> [What is required]: Output the entries below without any alteration.

Dataset entries:
++++++++++++++++++++

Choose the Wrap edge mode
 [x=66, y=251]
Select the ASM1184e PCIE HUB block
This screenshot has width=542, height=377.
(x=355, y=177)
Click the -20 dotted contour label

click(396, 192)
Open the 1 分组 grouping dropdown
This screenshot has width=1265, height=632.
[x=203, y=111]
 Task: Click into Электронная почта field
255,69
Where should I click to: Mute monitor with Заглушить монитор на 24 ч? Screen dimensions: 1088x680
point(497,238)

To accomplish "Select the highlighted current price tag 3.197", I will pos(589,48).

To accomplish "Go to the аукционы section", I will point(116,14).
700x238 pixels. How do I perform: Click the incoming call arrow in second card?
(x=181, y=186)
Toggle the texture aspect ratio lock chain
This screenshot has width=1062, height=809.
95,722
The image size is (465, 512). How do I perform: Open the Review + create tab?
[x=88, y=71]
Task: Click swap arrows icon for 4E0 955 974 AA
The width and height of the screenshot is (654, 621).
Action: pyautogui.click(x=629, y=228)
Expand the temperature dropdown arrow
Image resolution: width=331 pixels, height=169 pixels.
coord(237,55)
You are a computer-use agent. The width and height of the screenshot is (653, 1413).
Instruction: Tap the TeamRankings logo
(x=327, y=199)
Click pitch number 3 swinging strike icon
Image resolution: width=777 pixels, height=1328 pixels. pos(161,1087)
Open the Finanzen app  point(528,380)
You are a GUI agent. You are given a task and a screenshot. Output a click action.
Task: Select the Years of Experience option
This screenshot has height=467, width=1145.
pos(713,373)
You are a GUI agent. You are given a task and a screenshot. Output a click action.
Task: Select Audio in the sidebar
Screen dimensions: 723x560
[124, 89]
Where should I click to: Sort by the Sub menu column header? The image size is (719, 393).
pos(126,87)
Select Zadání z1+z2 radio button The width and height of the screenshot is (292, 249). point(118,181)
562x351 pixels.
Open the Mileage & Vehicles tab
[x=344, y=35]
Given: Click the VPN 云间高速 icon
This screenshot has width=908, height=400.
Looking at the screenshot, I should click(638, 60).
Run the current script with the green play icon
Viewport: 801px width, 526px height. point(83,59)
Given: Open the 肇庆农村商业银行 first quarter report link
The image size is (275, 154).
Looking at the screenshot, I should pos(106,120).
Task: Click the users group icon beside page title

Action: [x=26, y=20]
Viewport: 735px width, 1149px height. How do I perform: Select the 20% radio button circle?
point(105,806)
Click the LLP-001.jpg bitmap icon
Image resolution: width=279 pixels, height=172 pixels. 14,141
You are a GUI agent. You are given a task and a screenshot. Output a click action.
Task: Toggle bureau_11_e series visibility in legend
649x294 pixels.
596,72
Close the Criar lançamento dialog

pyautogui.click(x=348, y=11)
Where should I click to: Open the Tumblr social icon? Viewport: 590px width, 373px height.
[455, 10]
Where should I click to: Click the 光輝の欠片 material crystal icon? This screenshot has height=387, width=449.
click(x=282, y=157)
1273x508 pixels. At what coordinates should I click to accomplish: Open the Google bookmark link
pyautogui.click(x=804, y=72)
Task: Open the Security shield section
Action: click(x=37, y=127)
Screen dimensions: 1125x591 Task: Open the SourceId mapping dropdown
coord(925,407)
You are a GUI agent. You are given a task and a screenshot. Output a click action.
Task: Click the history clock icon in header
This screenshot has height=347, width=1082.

++++++++++++++++++++

> [Solved exercise]:
Choose the Wrap edge mode
 [x=66, y=251]
Select the ASM1184e PCIE HUB block
This screenshot has width=542, height=377.
(x=355, y=177)
Click the -20 dotted contour label

click(396, 192)
Open the 1 分组 grouping dropdown
This screenshot has width=1265, height=632.
[x=203, y=111]
 Task: Click into Электронная почта field
255,69
Where should I click to: Mute monitor with Заглушить монитор на 24 ч? Screen dimensions: 1088x680
point(497,238)

To accomplish "Select the highlighted current price tag 3.197", I will pos(589,48).

To accomplish "Go to the аукционы section", I will point(116,14).
700x238 pixels. How do I perform: Click the incoming call arrow in second card?
(x=181, y=186)
Toggle the texture aspect ratio lock chain
This screenshot has width=1062, height=809.
95,722
The image size is (465, 512). How do I perform: Open the Review + create tab?
[x=88, y=71]
Task: Click swap arrows icon for 4E0 955 974 AA
The width and height of the screenshot is (654, 621).
Action: pyautogui.click(x=629, y=228)
Expand the temperature dropdown arrow
Image resolution: width=331 pixels, height=169 pixels.
coord(237,55)
You are a computer-use agent. The width and height of the screenshot is (653, 1413).
Instruction: Tap the TeamRankings logo
(x=327, y=199)
Click pitch number 3 swinging strike icon
Image resolution: width=777 pixels, height=1328 pixels. pos(161,1087)
Open the Finanzen app  point(528,380)
You are a GUI agent. You are given a task and a screenshot. Output a click action.
Task: Select the Years of Experience option
This screenshot has height=467, width=1145.
pos(713,373)
You are a GUI agent. You are given a task and a screenshot. Output a click action.
Task: Select Audio in the sidebar
Screen dimensions: 723x560
[124, 89]
Where should I click to: Sort by the Sub menu column header? The image size is (719, 393).
pos(126,87)
Select Zadání z1+z2 radio button The width and height of the screenshot is (292, 249). point(118,181)
562x351 pixels.
Open the Mileage & Vehicles tab
[x=344, y=35]
Given: Click the VPN 云间高速 icon
This screenshot has width=908, height=400.
Looking at the screenshot, I should click(638, 60).
Run the current script with the green play icon
Viewport: 801px width, 526px height. point(83,59)
Given: Open the 肇庆农村商业银行 first quarter report link
The image size is (275, 154).
Looking at the screenshot, I should pos(106,120).
Task: Click the users group icon beside page title

Action: [x=26, y=20]
Viewport: 735px width, 1149px height. How do I perform: Select the 20% radio button circle?
point(105,806)
Click the LLP-001.jpg bitmap icon
Image resolution: width=279 pixels, height=172 pixels. 14,141
You are a GUI agent. You are given a task and a screenshot. Output a click action.
Task: Toggle bureau_11_e series visibility in legend
649x294 pixels.
596,72
Close the Criar lançamento dialog

pyautogui.click(x=348, y=11)
Where should I click to: Open the Tumblr social icon? Viewport: 590px width, 373px height.
[455, 10]
Where should I click to: Click the 光輝の欠片 material crystal icon? This screenshot has height=387, width=449.
click(x=282, y=157)
1273x508 pixels. At what coordinates should I click to accomplish: Open the Google bookmark link
pyautogui.click(x=804, y=72)
Task: Open the Security shield section
Action: click(x=37, y=127)
Screen dimensions: 1125x591 Task: Open the SourceId mapping dropdown
coord(925,407)
You are a GUI agent. You are given a task and a screenshot. Output a click action.
Task: Click the history clock icon in header
This screenshot has height=347, width=1082.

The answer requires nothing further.